Les metteurs en scène


Emilio Fernández

(Hondo, État de Coahuila, Mexique, 1904). La vie du plus célèbre des réalisateurs mexicains pourrait à elle seule faire l’objet d’un film : à dix ans, celui qu’on surnommera « El Indio » fait partie des troupes de Pancho Villa ; à dix-neuf ans, il est nommé général ; à vingt ans, tenté par le métier d’acteur, il figure dans diverses productions américaines, puis mexicaines ; à trente ans, il se révèle dans Janitzio, de C. Navarro ; à trente-sept ans, il signe sa première mise en scène (La Isla de la pasión, 1941).
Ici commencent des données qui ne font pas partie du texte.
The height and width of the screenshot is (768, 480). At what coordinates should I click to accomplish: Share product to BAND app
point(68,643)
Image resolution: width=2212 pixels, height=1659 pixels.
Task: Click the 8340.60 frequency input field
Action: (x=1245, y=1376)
Dès lors, avec l’aide très efficace du grand opérateur* Gabriel Figueroa, il va donner au cinéma mexicain ses titres de noblesse dans une série de films où le pittoresque et le mélodrame cèdent parfois le pas à un réalisme poétique et sensuel, voire à un lyrisme passionné, qui éclate en de somptueuses images très composées : l’Ouragan (Flor silvestre, 1943), María Candelaria (1944), les Abandonnées (Las Abandonadas, 1945), La Perla (1945), Enamorada (1946), Río Escondido (1947), Maclovia (1948), la Mal-Aimée (La Malquerida, 1949), le Filet (La Red, 1953). Si la carrière de réalisateur de Fernández n’a pas résisté à partir de 1954 au déclin général du cinéma mexicain, sa carrière d’acteur, en revanche, a pris un nouveau souffle (La Cucaracha, 1958 ; la Récompense [The Reward, 1964] ; la Horde sauvage [The Wild Bunch, 1964]).